Full-page tables vs embedded tables
Full-page tables (financial reports, schedules, lists) fill the page out to the margins. The recognized grid spans nearly the full page; in Excel it fills a sheet.
Embedded tables sit alongside other content — one or two tables in a sea of prose. The detector has to draw a tight box and resist absorbing adjacent paragraphs. In Excel they take up part of a sheet or get one of their own.
Multiple tables on one page
Reports often place “Revenue by category” next to “Expenses by category” on the same page. The algorithm splits them by checking that their bounding boxes don’t overlap and that each has its own intersection cluster, then decides how to lay them out. Stacking them on one sheet with a blank row between is the safe default; no automated way exists to tell whether they’re semantically related.
Distributing tables across sheets
Three policies are standard.
One table, one sheet. Predictable, but 30 tables produce 30 sheets.
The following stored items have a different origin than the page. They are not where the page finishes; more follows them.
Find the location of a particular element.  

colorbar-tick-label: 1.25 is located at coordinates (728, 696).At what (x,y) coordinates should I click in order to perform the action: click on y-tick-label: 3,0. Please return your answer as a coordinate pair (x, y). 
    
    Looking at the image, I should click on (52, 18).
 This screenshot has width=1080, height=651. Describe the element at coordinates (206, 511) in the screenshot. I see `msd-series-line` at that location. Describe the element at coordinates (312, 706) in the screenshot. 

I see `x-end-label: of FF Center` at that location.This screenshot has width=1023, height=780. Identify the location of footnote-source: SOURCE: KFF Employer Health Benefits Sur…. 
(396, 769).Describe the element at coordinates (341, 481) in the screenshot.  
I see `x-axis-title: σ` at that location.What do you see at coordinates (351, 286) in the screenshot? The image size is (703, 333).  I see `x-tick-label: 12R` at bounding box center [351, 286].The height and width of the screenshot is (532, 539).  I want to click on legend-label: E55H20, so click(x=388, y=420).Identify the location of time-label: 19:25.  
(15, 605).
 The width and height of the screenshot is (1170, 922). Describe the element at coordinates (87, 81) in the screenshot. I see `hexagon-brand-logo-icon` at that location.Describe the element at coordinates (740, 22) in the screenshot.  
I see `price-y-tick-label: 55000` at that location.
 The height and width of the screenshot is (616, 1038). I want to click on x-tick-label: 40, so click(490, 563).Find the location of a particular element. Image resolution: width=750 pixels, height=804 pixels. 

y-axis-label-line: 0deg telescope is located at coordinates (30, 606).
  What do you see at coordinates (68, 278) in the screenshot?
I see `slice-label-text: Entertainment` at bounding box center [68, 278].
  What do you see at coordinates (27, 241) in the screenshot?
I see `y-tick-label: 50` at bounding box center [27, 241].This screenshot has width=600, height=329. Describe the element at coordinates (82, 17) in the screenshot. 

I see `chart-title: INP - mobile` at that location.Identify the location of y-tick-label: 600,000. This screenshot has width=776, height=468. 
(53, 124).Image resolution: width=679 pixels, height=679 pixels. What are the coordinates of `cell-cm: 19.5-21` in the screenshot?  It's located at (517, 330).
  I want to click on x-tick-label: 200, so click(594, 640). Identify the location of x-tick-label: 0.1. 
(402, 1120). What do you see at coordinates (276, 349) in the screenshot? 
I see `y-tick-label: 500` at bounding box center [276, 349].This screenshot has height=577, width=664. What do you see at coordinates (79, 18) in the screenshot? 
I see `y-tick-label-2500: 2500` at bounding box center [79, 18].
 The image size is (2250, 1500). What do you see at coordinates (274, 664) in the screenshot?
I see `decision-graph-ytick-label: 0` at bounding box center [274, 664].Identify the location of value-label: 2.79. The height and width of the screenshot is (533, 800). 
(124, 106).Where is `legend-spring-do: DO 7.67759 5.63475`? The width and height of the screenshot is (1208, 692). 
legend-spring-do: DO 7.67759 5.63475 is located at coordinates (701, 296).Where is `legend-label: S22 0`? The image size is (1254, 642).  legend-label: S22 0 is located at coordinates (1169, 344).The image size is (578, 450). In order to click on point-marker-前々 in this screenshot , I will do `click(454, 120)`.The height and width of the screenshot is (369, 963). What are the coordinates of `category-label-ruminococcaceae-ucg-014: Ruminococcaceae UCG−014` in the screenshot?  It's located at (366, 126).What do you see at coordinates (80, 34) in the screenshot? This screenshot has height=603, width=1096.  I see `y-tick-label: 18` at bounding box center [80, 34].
One PDF page, one sheet. Cluttered when pages are dense.
Merge homogeneous tables. If pages 1–35 all carry “date | amount | category”, fold them into one. Usually what the user wants; almost no converter does it automatically because recognizing homogeneity is a hard problem.
Most tools default to one of the first two.
Quality you can expect
- Full-page tables with explicit lines — recovered cleanly in most cases.
- Embedded tables with lines — noticeably worse.
- Borderless tables — low without a tool targeting them specifically.
- Hybrid (partial lines) — varies wildly by tool.
- Scanned tables — bottlenecked by OCR.
If the tables are mostly borderless, budget for cleanup or pick a tool that promises lineless detection.